First-Generation Asian Immigrant Managers in the US: Highs and Woes
from Henry Astorga in San Francisco - 4th May 2003

East West Strategic Management It is indeed a mixed bag of emotions when we look at how first-generation Asian immigrant managers struggle to assimilate into their new working venues. The mere chance of possessing a most coveted opportunity to develop their careers in the USA evokes emotions that range from a euphoric high on one end for some to a melancholy low on the other for others. The feeling of excitement is not difficult to understand. Despondency, in the course of their work life, however, is another. This may be brought on by a combination of overestimations of their own capabilities, the unlearning of old methods, unmet expectations on the job, or the inability to surmount hard-to-define invisible hurdles in the workplace.

Regardless of the state of their emotions, the plight and the success they achieve as managers in newfound work venues are products of their latent traits and practices carried from the old land and results of new work-based experiences encountered in the new land. Knowing which factors influence their workaday lives can be helpful in not just assimilating smoothly but also capitalizing on seemingly novel opportunities at work.

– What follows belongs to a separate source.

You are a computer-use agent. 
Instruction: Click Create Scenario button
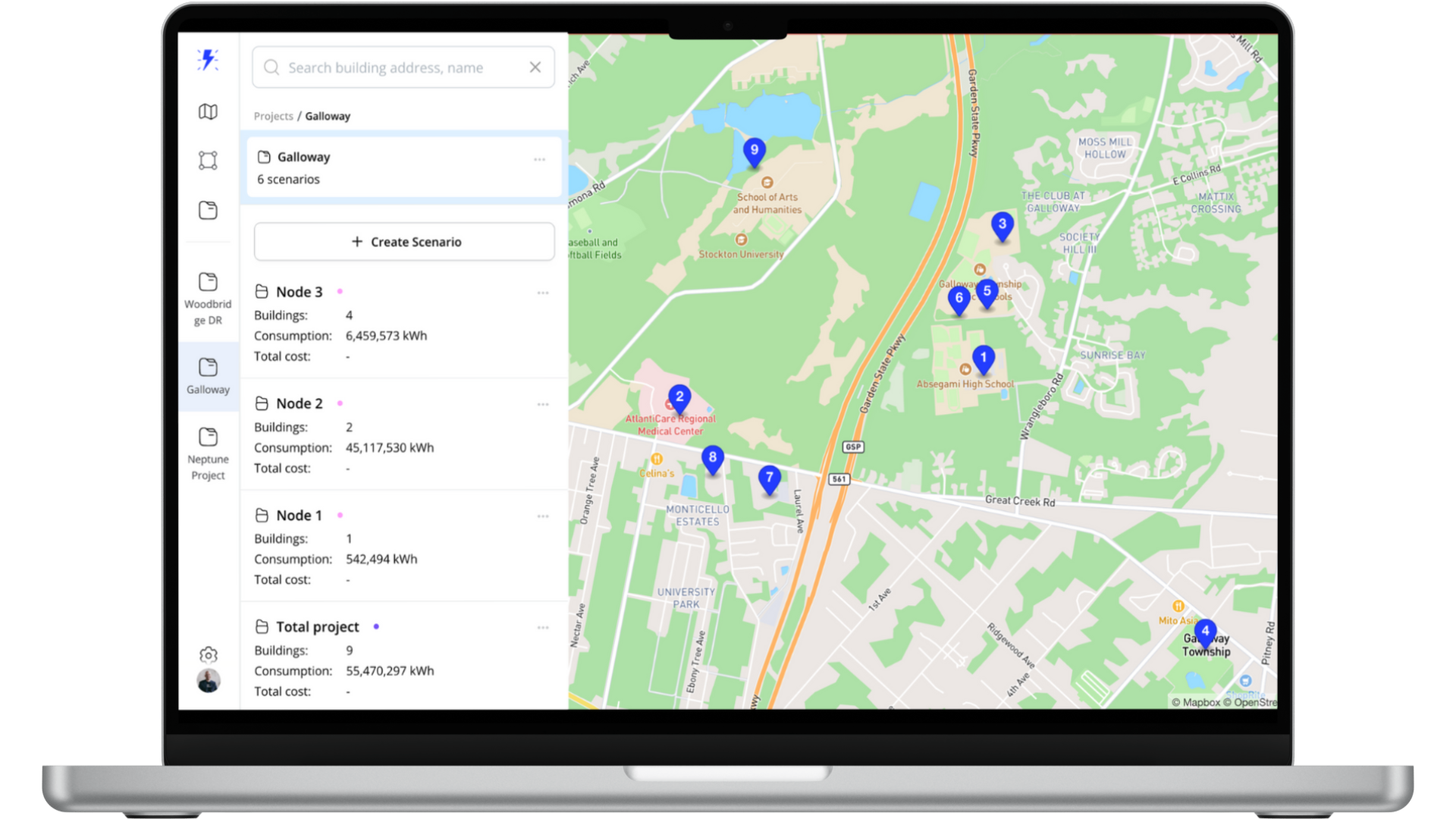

It goes without saying that Asian immigrants living in the United States carry with them a profound ambivalence toward their new challenges. Most Asian immigrants are deeply rooted in their language, communication patterns, interpretative cues, and views of authority. As much as many of them look to the new life in the United States as both a novel and exciting experience, their undoing is often found in their inability to divorce themselves from the cultural manacles that they have lived and accepted as normal. This includes the perception of superiority brought on by well-entrenched class systems, and worse, they have an "exit door" available to them if and when their stay in the new country does not yield productive results. There is always "home" in an Asian city somewhere or in a backcountry farmland replete with relatives and friends. Unlike émigrés and expatriates, say, from the Balkan states and their Jewish citizens who, to some degree, have always been strangers in their own land because of ongoing crises and have fewer options, Asians have always been secure and resolute in their definition of their sense of home and origin.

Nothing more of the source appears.